First, here is the processing function that takes the dataframe as input, with a parameter for rounding:

# define function
ffi_subset_mean_sd <- function(df_sub, it_round=1) {
  #' A function that generates mean and sd for several variables
  #'
  #' @description
  #' Assume there are two variables in df_sub wage and savings
  #'
  #' @param df_sub dataframe where each individual row is a different 
  #' data point, over which we compute mean and sd, Assum there are two 
  #' variables, savings and wage
  #' @param it_round integer rounding for resulting dataframe
  #' @return a dataframe where each row is aggregate for a different type
  #' of variablea and each column is a different statistics
  
  fl_wage_mn = mean(df_sub$wage)
  fl_wage_sd = sd(df_sub$wage)
  
  fl_save_mn = mean(df_sub$savings)
  fl_save_sd = sd(df_sub$savings)
  
  fl_wgsv_mn = mean(df_sub$wage + df_sub$savings)
  fl_wgsv_sd = sd(df_sub$wage + df_sub$savings)  
  
  ar_mn <- c(fl_wage_mn, fl_save_mn, fl_wgsv_mn)
  ar_sd <- c(fl_wage_sd, fl_save_sd, fl_wgsv_sd)
  ar_st_row_lab <- c('wage', 'savings', 'wage_and_savings')
  
  mt_stats <- cbind(ar_mn, ar_sd)
  mt_stats <- round(mt_stats, it_round)
  
  ar_st_varnames <- c('mean', 'sd', 'variables')
  df_combine <- as_tibble(mt_stats) %>% 
    add_column(ar_st_row_lab) %>%
    rename_all(~c(ar_st_varnames)) %>%
    select(variables, 'mean', 'sd') %>%
    rowid_to_column(var = "id_q")
    
  return(df_combine)
}
# testing function
ffi_subset_mean_sd(df_panel_skeleton %>% filter(!!sym(svr_m)==1))

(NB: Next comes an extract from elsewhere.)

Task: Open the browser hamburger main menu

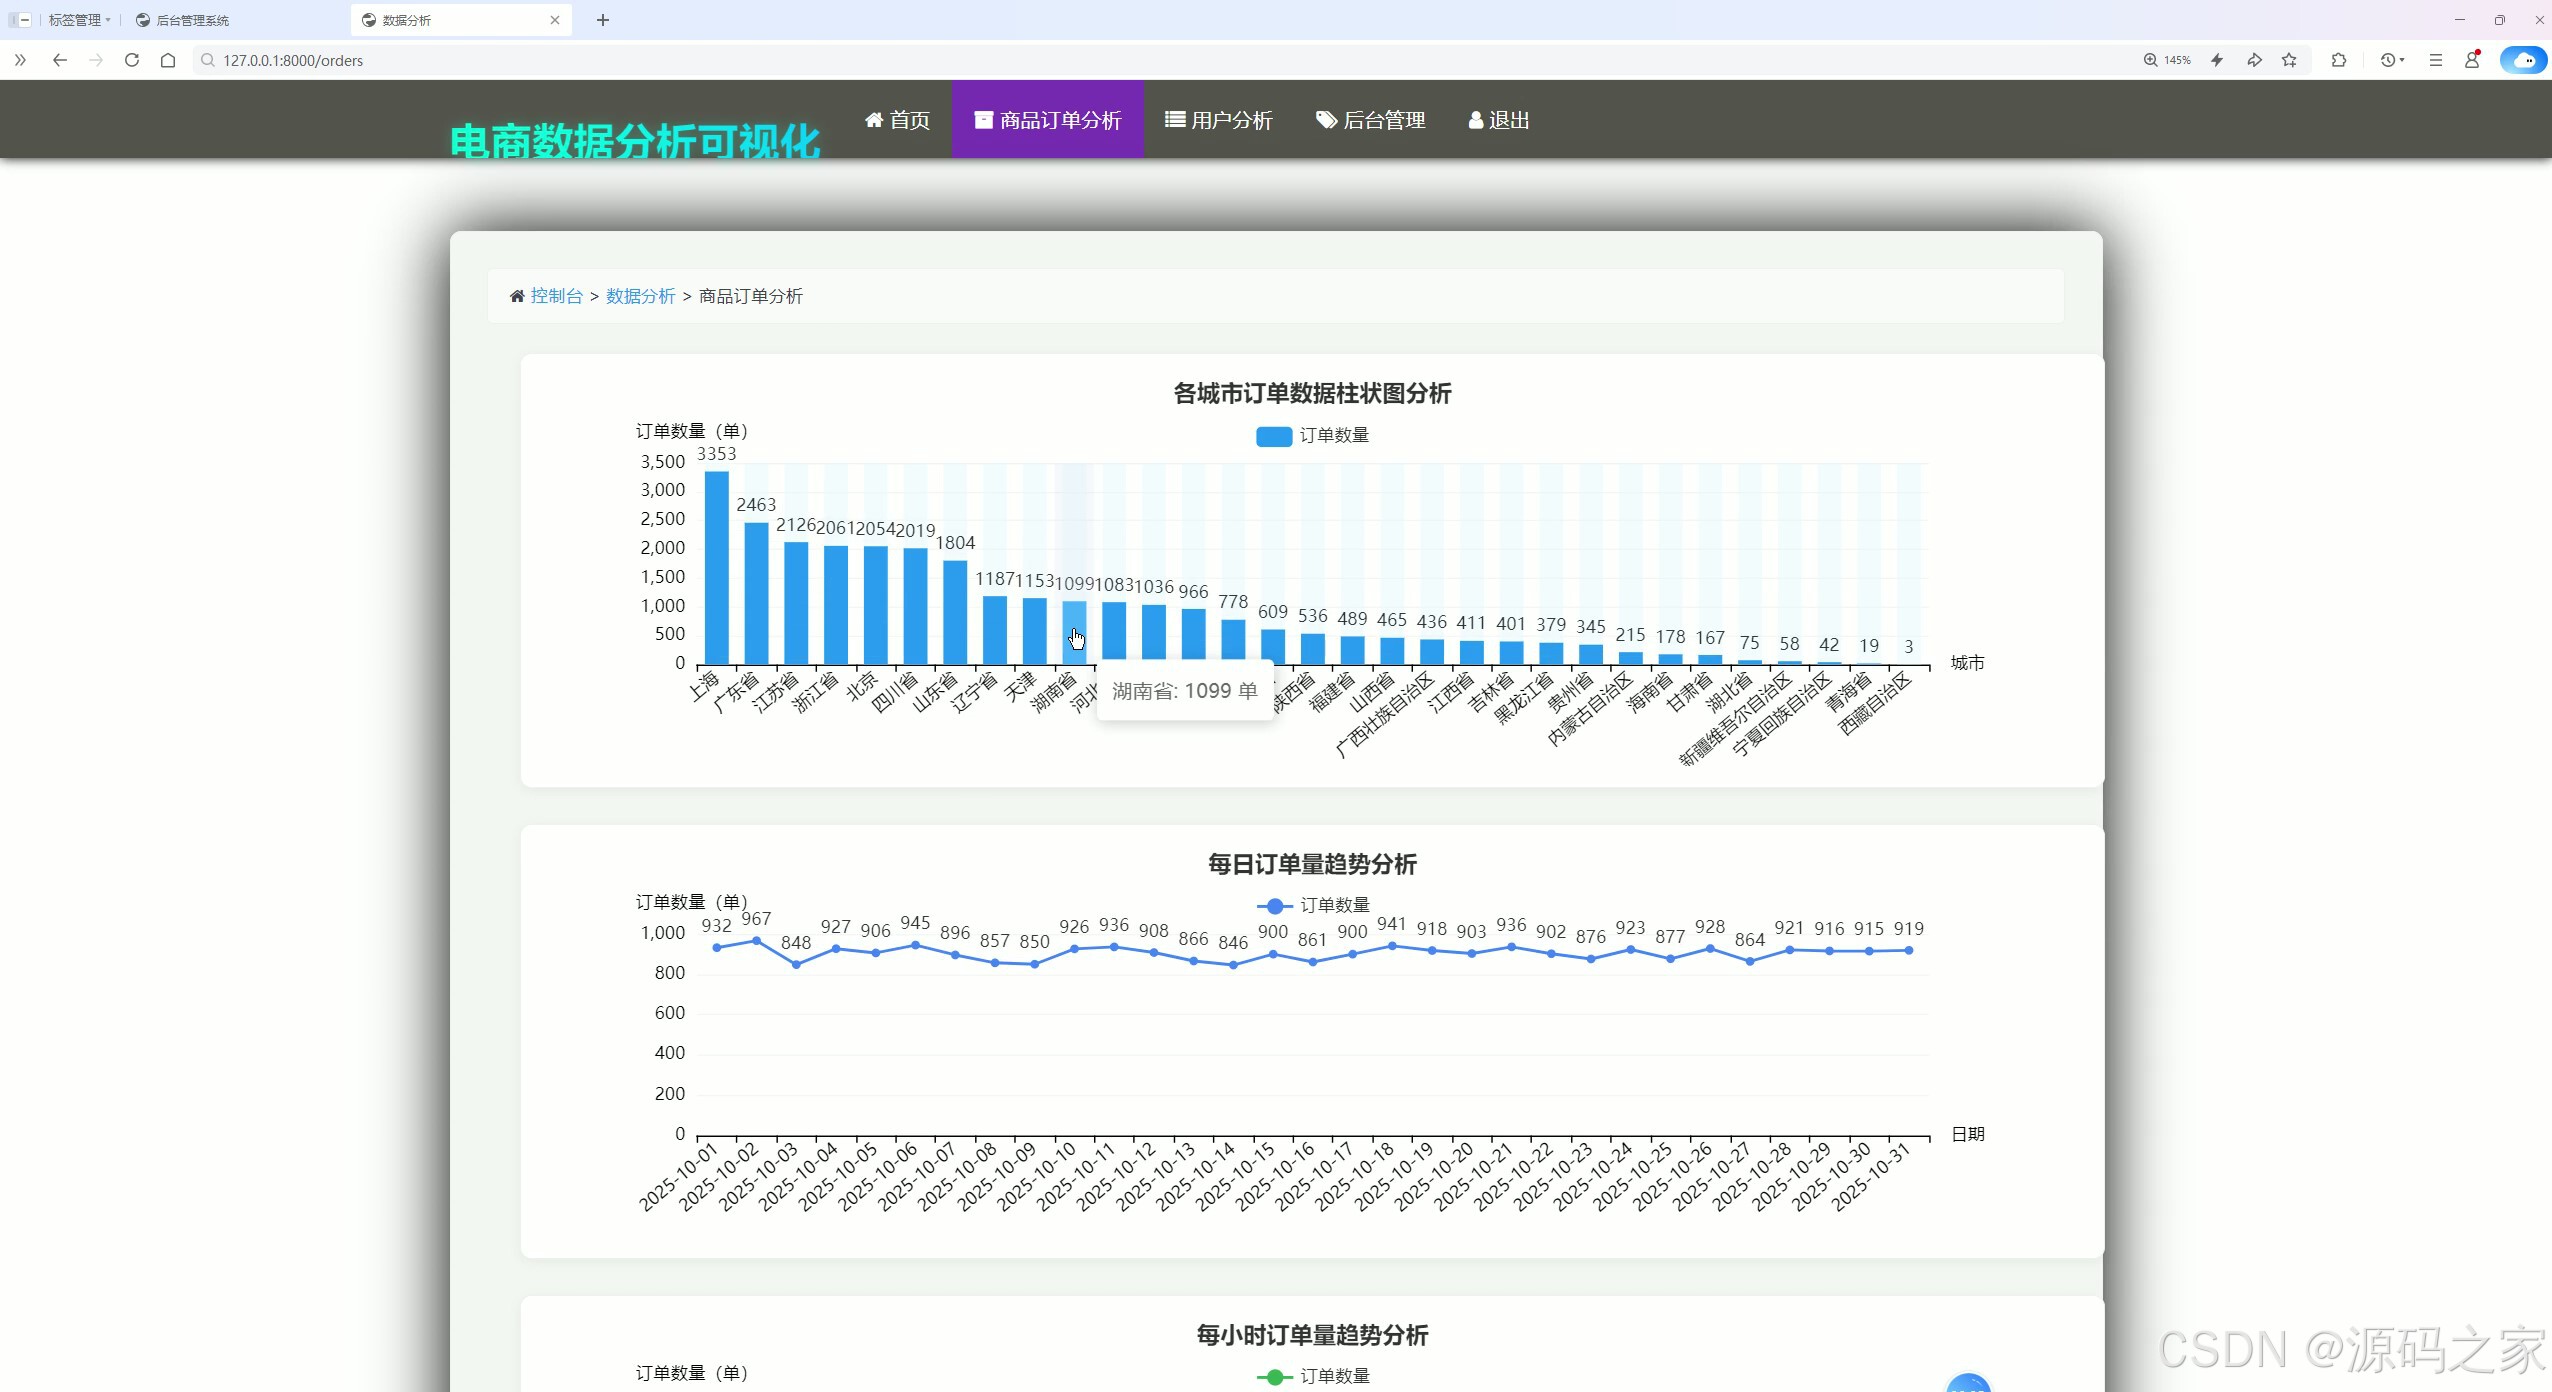Action: point(2436,60)
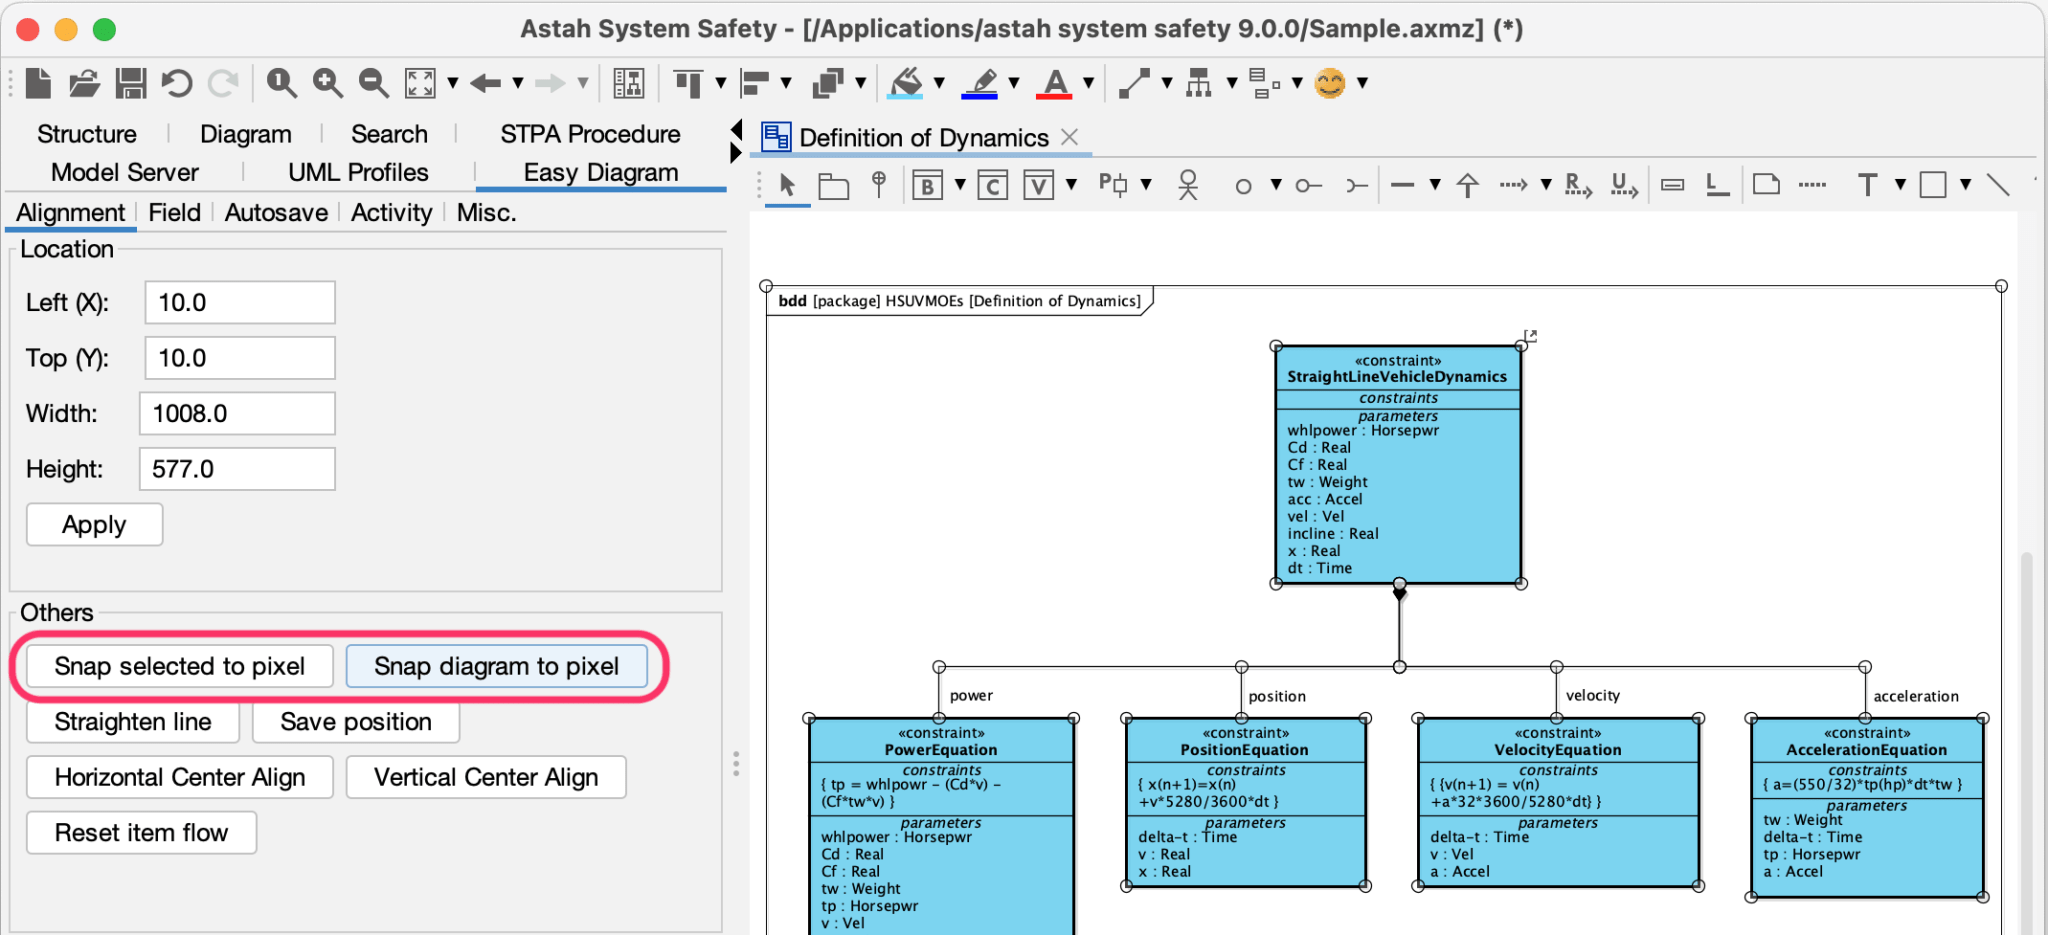The image size is (2048, 935).
Task: Select the Constraint Block tool
Action: coord(993,184)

Second, call ffi_subset_mean_sd function for each of the groups indexed by j and stack results together with j index:

  1. group by
  2. call function
  3. unnest
# run group stats and stack dataframes
df_outputs <- df_panel_skeleton %>% group_by(!!sym(svr_m)) %>%
  do(df_stats = ffi_subset_mean_sd(., it_round=2)) %>%
  unnest() %>%
  rowid_to_column(var = "id_mq")
# print
kable(df_outputs) %>% kable_styling_fc()
id_mq group_m id_q variables mean sd
1 1 1 wage 101.94 8.11
2 1 2 savings 203.28 42.33
3 1 3 wage_and_savings 305.22 34.83
4 2 1 wage 99.56 11.63
5 2 2 savings 178.01 10.34
6 2 3 wage_and_savings 277.56 15.48
7 3 1 wage 103.08 6.39
8 3 2 savings 196.52 37.86
9 3 3 wage_and_savings 299.60 33.50

In the resulting file, we went from a matrix with MxP rows to a matrix with MxQ Rows.